Amazon: William Shakespeare's Star Wars by Ian Doescher 

Saturday
Jun292013

William Shakespeare's Star Wars surprises, despite the trailer

This post was supposed to tell you all how rotten the "book trailer" for William Shakespeare's Star Wars is. But two things got in the way. First, the trailer can't be embedded yet, being exclusive to Entertainment Weekly for the moment. So if you want to decide for yourself whether it's as bad as I say, you'll have to follow the link below. 

But the bigger reason for my getting off the topic of this disappointing trailer is that I came across a sample from the book itself on Scribd and started reading it. Much to my surprise, it's really quite good.

If you've read A Long Time Ago you'll know that I spent a lot of time reading Shakespeare in university. I don't claim any expertise, but I'm certainly a fan. That's probably why I expected to be disappointed by this book. I can readily imagine how badly this could be done. 

I'll reserve judgment until reading the book as a whole, but the excerpt above is encouraging. I had absolutely no intention of reading this until now. My scepticism is perhaps not entirely gone, but it has now been largely displaced by curiosity. I think I'll give this book a try.

I especially enjoyed Vader's brief soliloquy after murdering the rebel trooper who refused to tell him the location of the Death Star plans: 

And so another dies by my own hand,
 This hand, which now encas’d in  blackness is.
O that the fingers of this wretched hand
Had not the pain of suff’ring ever known.
But now my path is join’d unto the dark,
And wicked men—whose hands and fingers move
To crush their foes—are now my company.
So shall my fingers ever undertake
To do more evil, aye, and this—my hand—
Shall do the Emp’ror’s bidding evermore.
And thus we see how fingers presage death
And hands become the instruments of Fate.
[Exit Darth Vader.

Pleasantly surprising. So don't let the awkward trailer put you off. William Shakespeare's Star Wars is actually rather promising.
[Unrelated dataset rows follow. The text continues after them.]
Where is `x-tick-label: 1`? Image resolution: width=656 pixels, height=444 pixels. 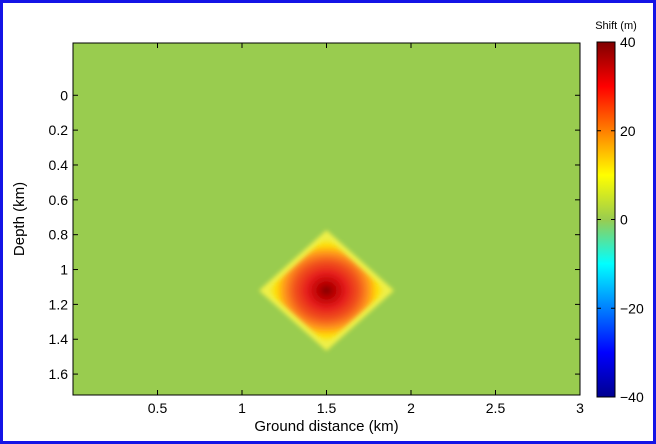 x-tick-label: 1 is located at coordinates (242, 408). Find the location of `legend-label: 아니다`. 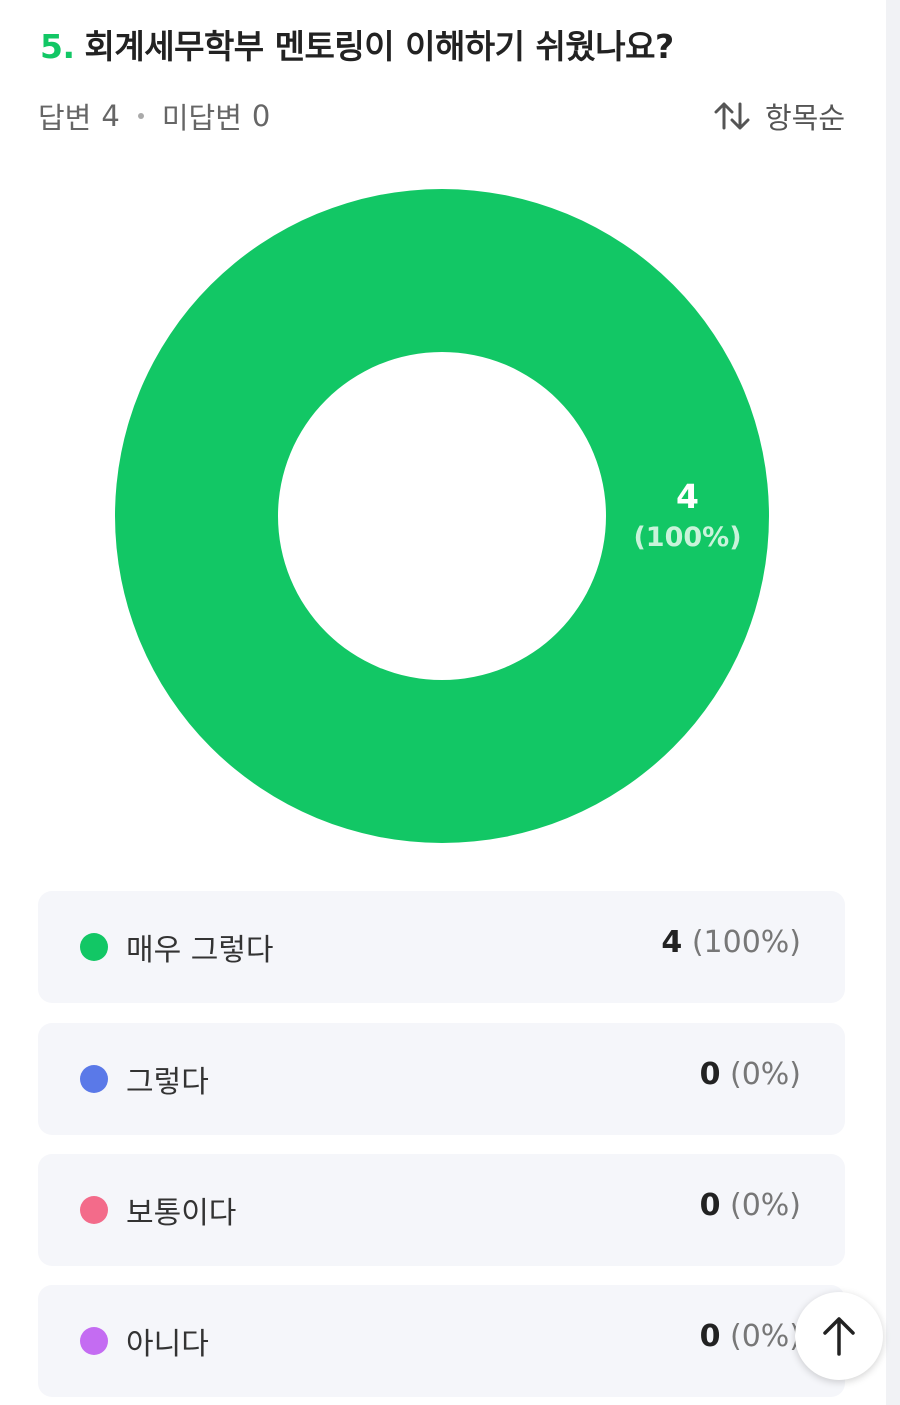

legend-label: 아니다 is located at coordinates (168, 1344). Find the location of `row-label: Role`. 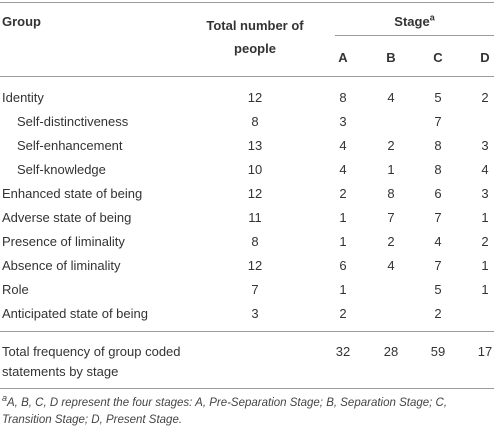

row-label: Role is located at coordinates (16, 290). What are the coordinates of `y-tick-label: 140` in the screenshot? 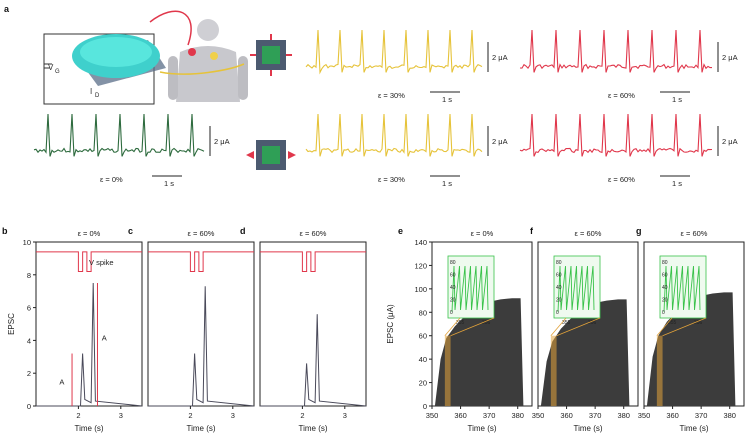 It's located at (420, 242).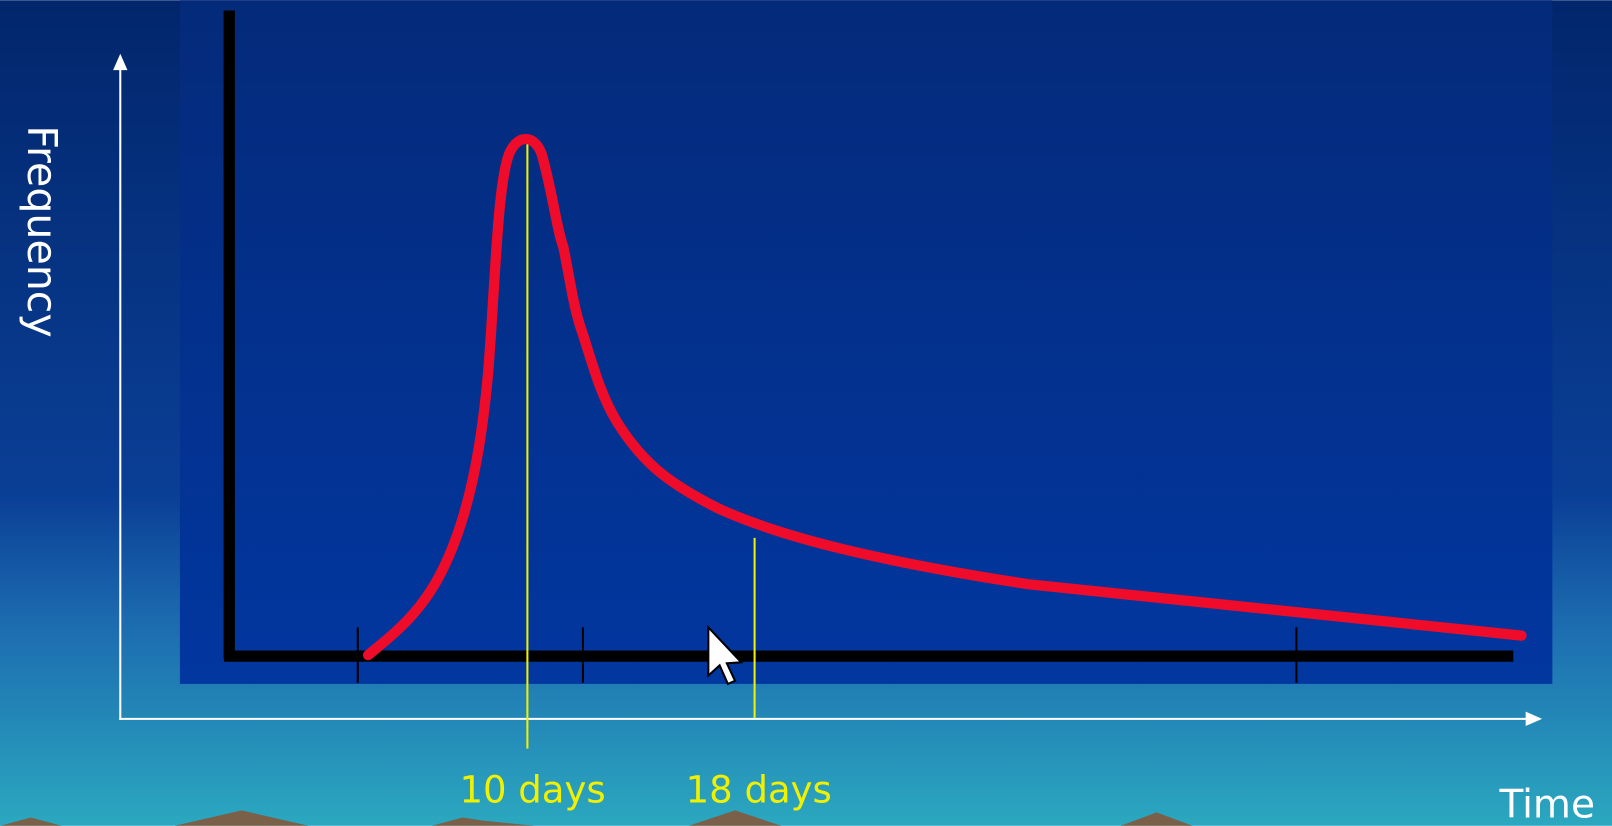 The height and width of the screenshot is (826, 1612). What do you see at coordinates (1546, 804) in the screenshot?
I see `x-axis-label: Time` at bounding box center [1546, 804].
Entertainment Weekly: Watch the book trailer for "William Shakespeare's Star Wars: Verily, A New Hope"

Quirk Books: William Shakespeare's Star Wars

Friday
Apr202012

Star Wars by William Shakespeare

Darth ShakespeareSlactory brings us The War of the Starres, by William Shakespeare:

ACT 4. INTERIOR. DEATH STAR. CELL BLOCK.

An explosion. The Imperial Troops enter the room.

Han: Chewie! Avaunt!

Chewbecca: Gronk.

Luke and Leia rush into the room.

Han: [Aside] Ah, my heart swoons! A princess of such surpassing beauty; beauty as I have never known! But I must not betray my thoughts. The Lady Leia must not know of my secret desire.

They battle the Stormtroopers. During the gun fight, Han blasts the door leading to the exit.

Han: The way is blocked! We cannot exit!

Leia: Foolish wretch! Thou hast cut off our one escape route!

Han: I bite my thumb at thee, lady.

Leia: Dost thou! You are most impudent. Resume your rightful place, foul mercenary. Remember: I hold sway here now; you serve at my command.

Han: Nonetheless, I bite my thumb at thee.

Leia: O vile insult!

Unfortunately it's all prose, no verse, and the parody includes an Act VI (suggesting the parodist is not much of a Shakespeare fan--Shakespeare's plays were always in five acts), but it's still amusing. Follow the link for more.

See also the Official Star Wars Blog which, three years ago, gathered together a collection of Shakespeare-style Star Wars tweets. My favourites: "The first thing we do, let's kill all the Jedi", "Out, out damn Ewok" and, inevitably, "Tis a trap!".